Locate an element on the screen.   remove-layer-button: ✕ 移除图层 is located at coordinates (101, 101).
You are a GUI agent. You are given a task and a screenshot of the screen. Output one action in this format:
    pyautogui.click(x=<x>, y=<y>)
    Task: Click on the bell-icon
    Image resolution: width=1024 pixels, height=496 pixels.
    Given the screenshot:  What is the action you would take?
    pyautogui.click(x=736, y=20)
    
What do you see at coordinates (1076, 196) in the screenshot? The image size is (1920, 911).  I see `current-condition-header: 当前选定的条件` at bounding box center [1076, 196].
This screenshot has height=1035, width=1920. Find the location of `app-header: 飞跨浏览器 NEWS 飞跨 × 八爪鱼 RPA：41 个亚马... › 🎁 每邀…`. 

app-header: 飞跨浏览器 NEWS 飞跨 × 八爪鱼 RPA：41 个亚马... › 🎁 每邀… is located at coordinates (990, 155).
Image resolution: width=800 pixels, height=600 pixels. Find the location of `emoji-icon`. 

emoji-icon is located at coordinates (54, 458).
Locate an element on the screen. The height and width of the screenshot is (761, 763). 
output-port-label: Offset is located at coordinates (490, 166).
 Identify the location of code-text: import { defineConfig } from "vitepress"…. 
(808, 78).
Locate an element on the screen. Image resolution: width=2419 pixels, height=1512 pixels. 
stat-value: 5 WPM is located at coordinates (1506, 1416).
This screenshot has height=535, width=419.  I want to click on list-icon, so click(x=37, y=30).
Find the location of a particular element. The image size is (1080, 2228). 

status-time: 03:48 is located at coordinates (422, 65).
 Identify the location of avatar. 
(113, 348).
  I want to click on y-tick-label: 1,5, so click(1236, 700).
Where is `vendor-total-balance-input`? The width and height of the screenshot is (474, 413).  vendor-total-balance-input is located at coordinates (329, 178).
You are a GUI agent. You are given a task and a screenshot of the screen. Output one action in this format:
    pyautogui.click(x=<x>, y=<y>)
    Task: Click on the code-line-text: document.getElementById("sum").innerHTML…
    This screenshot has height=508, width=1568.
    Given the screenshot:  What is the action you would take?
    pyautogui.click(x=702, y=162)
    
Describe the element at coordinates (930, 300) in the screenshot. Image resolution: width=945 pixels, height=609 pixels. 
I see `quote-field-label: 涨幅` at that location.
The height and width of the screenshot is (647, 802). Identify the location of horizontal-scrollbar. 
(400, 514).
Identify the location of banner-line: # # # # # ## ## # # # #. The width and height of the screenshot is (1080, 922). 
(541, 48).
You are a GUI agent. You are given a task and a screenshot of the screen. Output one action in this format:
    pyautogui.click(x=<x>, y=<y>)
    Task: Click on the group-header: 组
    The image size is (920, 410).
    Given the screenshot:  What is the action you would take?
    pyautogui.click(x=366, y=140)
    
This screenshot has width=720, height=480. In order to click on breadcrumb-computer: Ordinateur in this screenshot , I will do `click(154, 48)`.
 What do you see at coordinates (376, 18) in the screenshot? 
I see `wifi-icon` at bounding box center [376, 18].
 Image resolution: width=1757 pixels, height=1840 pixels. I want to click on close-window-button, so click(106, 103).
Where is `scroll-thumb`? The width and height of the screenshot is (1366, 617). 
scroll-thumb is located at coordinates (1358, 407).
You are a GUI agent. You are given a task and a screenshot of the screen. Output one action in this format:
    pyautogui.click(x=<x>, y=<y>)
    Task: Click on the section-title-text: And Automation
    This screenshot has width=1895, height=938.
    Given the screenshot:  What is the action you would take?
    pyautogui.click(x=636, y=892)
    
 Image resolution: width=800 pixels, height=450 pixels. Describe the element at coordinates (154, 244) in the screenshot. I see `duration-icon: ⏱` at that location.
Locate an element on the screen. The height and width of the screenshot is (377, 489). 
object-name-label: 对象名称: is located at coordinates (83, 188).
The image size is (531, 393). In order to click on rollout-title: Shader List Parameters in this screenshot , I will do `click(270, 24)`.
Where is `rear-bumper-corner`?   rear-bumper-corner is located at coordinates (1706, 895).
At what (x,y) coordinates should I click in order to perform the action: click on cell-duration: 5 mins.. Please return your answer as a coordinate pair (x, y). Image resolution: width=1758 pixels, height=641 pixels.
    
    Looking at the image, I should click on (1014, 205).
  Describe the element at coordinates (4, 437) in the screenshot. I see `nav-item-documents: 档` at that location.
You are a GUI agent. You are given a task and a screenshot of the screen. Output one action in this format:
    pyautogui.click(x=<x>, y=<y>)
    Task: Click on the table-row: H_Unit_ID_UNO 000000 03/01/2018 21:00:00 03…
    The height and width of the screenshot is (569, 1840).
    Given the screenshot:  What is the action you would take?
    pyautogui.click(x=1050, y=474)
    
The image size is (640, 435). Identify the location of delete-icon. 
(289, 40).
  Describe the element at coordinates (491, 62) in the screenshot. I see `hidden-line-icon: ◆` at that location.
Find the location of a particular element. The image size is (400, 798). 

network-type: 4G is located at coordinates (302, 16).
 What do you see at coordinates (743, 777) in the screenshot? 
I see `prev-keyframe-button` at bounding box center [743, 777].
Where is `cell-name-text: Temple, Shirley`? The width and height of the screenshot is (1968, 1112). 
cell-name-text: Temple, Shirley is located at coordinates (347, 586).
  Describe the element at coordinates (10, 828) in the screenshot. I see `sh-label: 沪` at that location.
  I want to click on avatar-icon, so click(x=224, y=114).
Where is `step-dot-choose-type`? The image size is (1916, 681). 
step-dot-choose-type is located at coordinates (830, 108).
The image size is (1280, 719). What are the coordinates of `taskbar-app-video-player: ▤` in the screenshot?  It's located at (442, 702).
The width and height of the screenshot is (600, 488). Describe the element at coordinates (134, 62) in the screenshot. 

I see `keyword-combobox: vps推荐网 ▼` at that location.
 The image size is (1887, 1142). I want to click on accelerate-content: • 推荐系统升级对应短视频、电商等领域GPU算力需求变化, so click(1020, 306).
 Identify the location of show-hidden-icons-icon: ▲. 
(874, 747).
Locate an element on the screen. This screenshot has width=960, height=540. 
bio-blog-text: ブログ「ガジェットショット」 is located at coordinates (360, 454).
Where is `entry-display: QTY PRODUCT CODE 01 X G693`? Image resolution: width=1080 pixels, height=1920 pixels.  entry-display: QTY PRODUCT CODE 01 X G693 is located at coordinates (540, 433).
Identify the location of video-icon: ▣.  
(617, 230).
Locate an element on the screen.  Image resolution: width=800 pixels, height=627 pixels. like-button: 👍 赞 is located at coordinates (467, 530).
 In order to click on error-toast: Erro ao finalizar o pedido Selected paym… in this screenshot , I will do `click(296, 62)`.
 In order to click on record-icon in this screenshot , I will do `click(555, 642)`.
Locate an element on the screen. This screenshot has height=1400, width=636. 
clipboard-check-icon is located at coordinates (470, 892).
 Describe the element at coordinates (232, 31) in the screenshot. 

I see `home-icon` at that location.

###

* **Work request**: Transcribe all of the records above, line for line, without any changes.

* **Answer to the problem**:
Locate an element on the screen.   remove-layer-button: ✕ 移除图层 is located at coordinates (101, 101).
You are a GUI agent. You are given a task and a screenshot of the screen. Output one action in this format:
    pyautogui.click(x=<x>, y=<y>)
    Task: Click on the bell-icon
    Image resolution: width=1024 pixels, height=496 pixels.
    Given the screenshot:  What is the action you would take?
    pyautogui.click(x=736, y=20)
    
What do you see at coordinates (1076, 196) in the screenshot? The image size is (1920, 911).  I see `current-condition-header: 当前选定的条件` at bounding box center [1076, 196].
This screenshot has height=1035, width=1920. Find the location of `app-header: 飞跨浏览器 NEWS 飞跨 × 八爪鱼 RPA：41 个亚马... › 🎁 每邀…`. 

app-header: 飞跨浏览器 NEWS 飞跨 × 八爪鱼 RPA：41 个亚马... › 🎁 每邀… is located at coordinates (990, 155).
Image resolution: width=800 pixels, height=600 pixels. Find the location of `emoji-icon`. 

emoji-icon is located at coordinates (54, 458).
Locate an element on the screen. The height and width of the screenshot is (761, 763). 
output-port-label: Offset is located at coordinates (490, 166).
 Identify the location of code-text: import { defineConfig } from "vitepress"…. 
(808, 78).
Locate an element on the screen. Image resolution: width=2419 pixels, height=1512 pixels. 
stat-value: 5 WPM is located at coordinates (1506, 1416).
This screenshot has height=535, width=419.  I want to click on list-icon, so click(x=37, y=30).
Find the location of a particular element. The image size is (1080, 2228). 

status-time: 03:48 is located at coordinates (422, 65).
 Identify the location of avatar. 
(113, 348).
  I want to click on y-tick-label: 1,5, so click(1236, 700).
Where is `vendor-total-balance-input`? The width and height of the screenshot is (474, 413).  vendor-total-balance-input is located at coordinates (329, 178).
You are a GUI agent. You are given a task and a screenshot of the screen. Output one action in this format:
    pyautogui.click(x=<x>, y=<y>)
    Task: Click on the code-line-text: document.getElementById("sum").innerHTML…
    This screenshot has height=508, width=1568.
    Given the screenshot:  What is the action you would take?
    pyautogui.click(x=702, y=162)
    
Describe the element at coordinates (930, 300) in the screenshot. Image resolution: width=945 pixels, height=609 pixels. 
I see `quote-field-label: 涨幅` at that location.
The height and width of the screenshot is (647, 802). Identify the location of horizontal-scrollbar. 
(400, 514).
Identify the location of banner-line: # # # # # ## ## # # # #. The width and height of the screenshot is (1080, 922). 
(541, 48).
You are a GUI agent. You are given a task and a screenshot of the screen. Output one action in this format:
    pyautogui.click(x=<x>, y=<y>)
    Task: Click on the group-header: 组
    The image size is (920, 410).
    Given the screenshot:  What is the action you would take?
    pyautogui.click(x=366, y=140)
    
This screenshot has width=720, height=480. In order to click on breadcrumb-computer: Ordinateur in this screenshot , I will do `click(154, 48)`.
 What do you see at coordinates (376, 18) in the screenshot? 
I see `wifi-icon` at bounding box center [376, 18].
 Image resolution: width=1757 pixels, height=1840 pixels. I want to click on close-window-button, so click(106, 103).
Where is `scroll-thumb`? The width and height of the screenshot is (1366, 617). 
scroll-thumb is located at coordinates (1358, 407).
You are a GUI agent. You are given a task and a screenshot of the screen. Output one action in this format:
    pyautogui.click(x=<x>, y=<y>)
    Task: Click on the section-title-text: And Automation
    This screenshot has width=1895, height=938.
    Given the screenshot:  What is the action you would take?
    pyautogui.click(x=636, y=892)
    
 Image resolution: width=800 pixels, height=450 pixels. Describe the element at coordinates (154, 244) in the screenshot. I see `duration-icon: ⏱` at that location.
Locate an element on the screen. The height and width of the screenshot is (377, 489). 
object-name-label: 对象名称: is located at coordinates (83, 188).
The image size is (531, 393). In order to click on rollout-title: Shader List Parameters in this screenshot , I will do `click(270, 24)`.
Where is `rear-bumper-corner`?   rear-bumper-corner is located at coordinates (1706, 895).
At what (x,y) coordinates should I click in order to perform the action: click on cell-duration: 5 mins.. Please return your answer as a coordinate pair (x, y). Image resolution: width=1758 pixels, height=641 pixels.
    
    Looking at the image, I should click on (1014, 205).
  Describe the element at coordinates (4, 437) in the screenshot. I see `nav-item-documents: 档` at that location.
You are a GUI agent. You are given a task and a screenshot of the screen. Output one action in this format:
    pyautogui.click(x=<x>, y=<y>)
    Task: Click on the table-row: H_Unit_ID_UNO 000000 03/01/2018 21:00:00 03…
    The height and width of the screenshot is (569, 1840).
    Given the screenshot:  What is the action you would take?
    pyautogui.click(x=1050, y=474)
    
The image size is (640, 435). Identify the location of delete-icon. 
(289, 40).
  Describe the element at coordinates (491, 62) in the screenshot. I see `hidden-line-icon: ◆` at that location.
Find the location of a particular element. The image size is (400, 798). 

network-type: 4G is located at coordinates (302, 16).
 What do you see at coordinates (743, 777) in the screenshot? 
I see `prev-keyframe-button` at bounding box center [743, 777].
Where is `cell-name-text: Temple, Shirley`? The width and height of the screenshot is (1968, 1112). 
cell-name-text: Temple, Shirley is located at coordinates (347, 586).
  Describe the element at coordinates (10, 828) in the screenshot. I see `sh-label: 沪` at that location.
  I want to click on avatar-icon, so click(x=224, y=114).
Where is `step-dot-choose-type`? The image size is (1916, 681). 
step-dot-choose-type is located at coordinates (830, 108).
The image size is (1280, 719). What are the coordinates of `taskbar-app-video-player: ▤` in the screenshot?  It's located at (442, 702).
The width and height of the screenshot is (600, 488). Describe the element at coordinates (134, 62) in the screenshot. 

I see `keyword-combobox: vps推荐网 ▼` at that location.
 The image size is (1887, 1142). I want to click on accelerate-content: • 推荐系统升级对应短视频、电商等领域GPU算力需求变化, so click(1020, 306).
 Identify the location of show-hidden-icons-icon: ▲. 
(874, 747).
Locate an element on the screen. This screenshot has width=960, height=540. 
bio-blog-text: ブログ「ガジェットショット」 is located at coordinates (360, 454).
Where is `entry-display: QTY PRODUCT CODE 01 X G693`? Image resolution: width=1080 pixels, height=1920 pixels.  entry-display: QTY PRODUCT CODE 01 X G693 is located at coordinates (540, 433).
Identify the location of video-icon: ▣.  
(617, 230).
Locate an element on the screen.  Image resolution: width=800 pixels, height=627 pixels. like-button: 👍 赞 is located at coordinates (467, 530).
 In order to click on error-toast: Erro ao finalizar o pedido Selected paym… in this screenshot , I will do `click(296, 62)`.
 In order to click on record-icon in this screenshot , I will do `click(555, 642)`.
Locate an element on the screen. This screenshot has height=1400, width=636. 
clipboard-check-icon is located at coordinates (470, 892).
 Describe the element at coordinates (232, 31) in the screenshot. 

I see `home-icon` at that location.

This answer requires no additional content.